What is needed
Go to the line holding "The width and height of the screenshot is (1483, 812)." in the entries below and write out exactly every line down to and including the line holding "You are a computer-use agent. Screen".

Segment Start: Source data

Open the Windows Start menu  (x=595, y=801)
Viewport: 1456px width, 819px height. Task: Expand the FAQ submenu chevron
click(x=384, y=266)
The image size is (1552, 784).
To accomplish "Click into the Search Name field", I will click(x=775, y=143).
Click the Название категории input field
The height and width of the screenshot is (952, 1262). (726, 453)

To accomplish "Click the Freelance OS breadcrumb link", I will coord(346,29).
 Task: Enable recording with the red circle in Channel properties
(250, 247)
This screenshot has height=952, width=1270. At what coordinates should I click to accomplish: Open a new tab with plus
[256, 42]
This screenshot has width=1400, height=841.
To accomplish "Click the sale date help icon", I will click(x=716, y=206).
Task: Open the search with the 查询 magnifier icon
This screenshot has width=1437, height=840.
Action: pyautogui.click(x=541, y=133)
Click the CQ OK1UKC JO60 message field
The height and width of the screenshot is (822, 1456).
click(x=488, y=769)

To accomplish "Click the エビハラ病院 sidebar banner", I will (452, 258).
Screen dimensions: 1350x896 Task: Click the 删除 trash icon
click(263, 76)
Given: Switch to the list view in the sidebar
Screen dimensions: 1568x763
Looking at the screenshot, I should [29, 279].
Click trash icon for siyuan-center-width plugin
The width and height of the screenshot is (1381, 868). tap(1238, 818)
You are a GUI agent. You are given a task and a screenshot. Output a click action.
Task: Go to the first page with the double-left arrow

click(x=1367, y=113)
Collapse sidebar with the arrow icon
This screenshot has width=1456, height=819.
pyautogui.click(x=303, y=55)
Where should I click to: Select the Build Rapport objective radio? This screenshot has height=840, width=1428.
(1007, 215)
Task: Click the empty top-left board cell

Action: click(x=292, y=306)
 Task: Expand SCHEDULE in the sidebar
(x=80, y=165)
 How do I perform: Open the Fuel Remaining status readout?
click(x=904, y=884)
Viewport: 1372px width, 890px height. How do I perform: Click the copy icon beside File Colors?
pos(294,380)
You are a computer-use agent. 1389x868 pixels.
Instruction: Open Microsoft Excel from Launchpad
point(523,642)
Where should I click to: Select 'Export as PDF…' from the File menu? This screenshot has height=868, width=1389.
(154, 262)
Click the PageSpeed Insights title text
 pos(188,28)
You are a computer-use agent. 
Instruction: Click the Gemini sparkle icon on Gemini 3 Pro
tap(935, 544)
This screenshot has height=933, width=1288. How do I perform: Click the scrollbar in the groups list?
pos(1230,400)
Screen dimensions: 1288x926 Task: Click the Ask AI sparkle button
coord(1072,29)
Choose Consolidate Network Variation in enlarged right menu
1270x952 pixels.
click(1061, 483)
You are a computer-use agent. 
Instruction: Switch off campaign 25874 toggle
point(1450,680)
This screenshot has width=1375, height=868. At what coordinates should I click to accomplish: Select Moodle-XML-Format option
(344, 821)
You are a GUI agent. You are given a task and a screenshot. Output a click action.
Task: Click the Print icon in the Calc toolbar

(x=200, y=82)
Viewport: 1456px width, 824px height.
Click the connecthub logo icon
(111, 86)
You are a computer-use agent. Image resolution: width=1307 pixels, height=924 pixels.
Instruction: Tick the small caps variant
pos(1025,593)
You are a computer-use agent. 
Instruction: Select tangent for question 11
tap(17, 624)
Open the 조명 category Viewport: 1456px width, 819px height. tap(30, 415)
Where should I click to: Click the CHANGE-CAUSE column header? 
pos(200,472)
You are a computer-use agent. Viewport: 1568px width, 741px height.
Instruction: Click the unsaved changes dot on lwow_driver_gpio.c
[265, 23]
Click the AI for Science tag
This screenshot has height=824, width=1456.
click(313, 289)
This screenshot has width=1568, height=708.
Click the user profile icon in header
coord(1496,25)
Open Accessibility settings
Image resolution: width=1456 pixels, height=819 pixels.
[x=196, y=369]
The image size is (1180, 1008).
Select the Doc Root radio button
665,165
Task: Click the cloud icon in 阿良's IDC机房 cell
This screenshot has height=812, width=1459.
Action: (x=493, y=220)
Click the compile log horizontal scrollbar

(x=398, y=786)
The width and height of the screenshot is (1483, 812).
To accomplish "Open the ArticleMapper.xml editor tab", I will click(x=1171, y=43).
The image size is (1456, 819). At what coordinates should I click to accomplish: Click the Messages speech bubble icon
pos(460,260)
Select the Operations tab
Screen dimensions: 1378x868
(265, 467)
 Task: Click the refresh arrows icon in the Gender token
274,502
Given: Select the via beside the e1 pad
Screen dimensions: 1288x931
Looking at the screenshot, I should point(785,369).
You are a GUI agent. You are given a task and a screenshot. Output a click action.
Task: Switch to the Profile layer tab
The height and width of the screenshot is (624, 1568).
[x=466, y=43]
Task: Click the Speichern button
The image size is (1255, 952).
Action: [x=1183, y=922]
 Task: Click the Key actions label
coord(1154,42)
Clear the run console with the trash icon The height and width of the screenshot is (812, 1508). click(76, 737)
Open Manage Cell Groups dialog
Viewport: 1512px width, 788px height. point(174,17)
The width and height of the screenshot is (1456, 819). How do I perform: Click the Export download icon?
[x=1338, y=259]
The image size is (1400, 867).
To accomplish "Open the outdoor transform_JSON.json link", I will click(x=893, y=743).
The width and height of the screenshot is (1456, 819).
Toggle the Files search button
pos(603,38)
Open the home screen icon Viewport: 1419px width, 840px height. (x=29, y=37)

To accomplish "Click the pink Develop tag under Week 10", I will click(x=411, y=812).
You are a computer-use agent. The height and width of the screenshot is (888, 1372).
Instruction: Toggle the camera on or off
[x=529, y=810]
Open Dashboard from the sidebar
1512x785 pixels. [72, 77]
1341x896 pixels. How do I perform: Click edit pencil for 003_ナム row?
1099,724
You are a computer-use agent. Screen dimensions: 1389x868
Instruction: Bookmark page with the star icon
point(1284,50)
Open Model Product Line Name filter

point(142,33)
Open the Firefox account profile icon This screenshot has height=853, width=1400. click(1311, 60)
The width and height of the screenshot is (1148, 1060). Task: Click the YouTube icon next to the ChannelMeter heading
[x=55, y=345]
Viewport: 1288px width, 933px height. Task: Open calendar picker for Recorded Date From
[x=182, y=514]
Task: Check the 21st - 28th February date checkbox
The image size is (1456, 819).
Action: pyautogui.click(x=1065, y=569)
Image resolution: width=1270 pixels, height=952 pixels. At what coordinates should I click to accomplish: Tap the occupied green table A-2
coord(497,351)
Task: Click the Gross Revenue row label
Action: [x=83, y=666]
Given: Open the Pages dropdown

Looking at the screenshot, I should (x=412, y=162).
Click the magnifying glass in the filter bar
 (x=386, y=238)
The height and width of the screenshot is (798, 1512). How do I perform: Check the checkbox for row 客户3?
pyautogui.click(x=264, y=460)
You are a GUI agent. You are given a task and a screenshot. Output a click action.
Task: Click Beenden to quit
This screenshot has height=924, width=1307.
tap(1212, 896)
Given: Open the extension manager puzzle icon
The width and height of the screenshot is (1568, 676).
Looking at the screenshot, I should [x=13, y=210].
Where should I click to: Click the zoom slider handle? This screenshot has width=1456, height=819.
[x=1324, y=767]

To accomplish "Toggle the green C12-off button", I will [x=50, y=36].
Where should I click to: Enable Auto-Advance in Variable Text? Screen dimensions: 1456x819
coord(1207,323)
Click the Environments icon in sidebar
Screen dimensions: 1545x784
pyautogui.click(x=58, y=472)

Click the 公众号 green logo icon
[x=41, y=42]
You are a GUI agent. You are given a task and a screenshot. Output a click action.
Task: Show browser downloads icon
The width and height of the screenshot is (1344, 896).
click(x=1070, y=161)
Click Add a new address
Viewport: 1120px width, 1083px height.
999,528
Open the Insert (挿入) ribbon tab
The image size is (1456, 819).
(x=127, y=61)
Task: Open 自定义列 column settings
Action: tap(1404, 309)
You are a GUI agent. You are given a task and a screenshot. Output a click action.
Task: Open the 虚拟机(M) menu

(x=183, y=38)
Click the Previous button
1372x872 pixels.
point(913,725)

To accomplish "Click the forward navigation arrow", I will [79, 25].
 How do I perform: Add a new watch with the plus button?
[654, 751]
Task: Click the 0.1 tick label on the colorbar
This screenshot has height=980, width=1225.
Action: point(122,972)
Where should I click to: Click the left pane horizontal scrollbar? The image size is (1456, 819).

Segment End: Source data

Output for this exercise
The width and height of the screenshot is (1483, 812).
To accomplish "Open the ArticleMapper.xml editor tab", I will click(x=1171, y=43).
The image size is (1456, 819). At what coordinates should I click to accomplish: Click the Messages speech bubble icon
pos(460,260)
Select the Operations tab
Screen dimensions: 1378x868
(265, 467)
 Task: Click the refresh arrows icon in the Gender token
274,502
Given: Select the via beside the e1 pad
Screen dimensions: 1288x931
Looking at the screenshot, I should point(785,369).
You are a GUI agent. You are given a task and a screenshot. Output a click action.
Task: Switch to the Profile layer tab
The height and width of the screenshot is (624, 1568).
[x=466, y=43]
Task: Click the Speichern button
The image size is (1255, 952).
Action: [x=1183, y=922]
 Task: Click the Key actions label
coord(1154,42)
Clear the run console with the trash icon The height and width of the screenshot is (812, 1508). click(76, 737)
Open Manage Cell Groups dialog
Viewport: 1512px width, 788px height. point(174,17)
The width and height of the screenshot is (1456, 819). How do I perform: Click the Export download icon?
[x=1338, y=259]
The image size is (1400, 867).
To accomplish "Open the outdoor transform_JSON.json link", I will click(x=893, y=743).
The width and height of the screenshot is (1456, 819).
Toggle the Files search button
pos(603,38)
Open the home screen icon Viewport: 1419px width, 840px height. (x=29, y=37)

To accomplish "Click the pink Develop tag under Week 10", I will click(x=411, y=812).
You are a computer-use agent. The height and width of the screenshot is (888, 1372).
Instruction: Toggle the camera on or off
[x=529, y=810]
Open Dashboard from the sidebar
1512x785 pixels. [72, 77]
1341x896 pixels. How do I perform: Click edit pencil for 003_ナム row?
1099,724
You are a computer-use agent. Screen dimensions: 1389x868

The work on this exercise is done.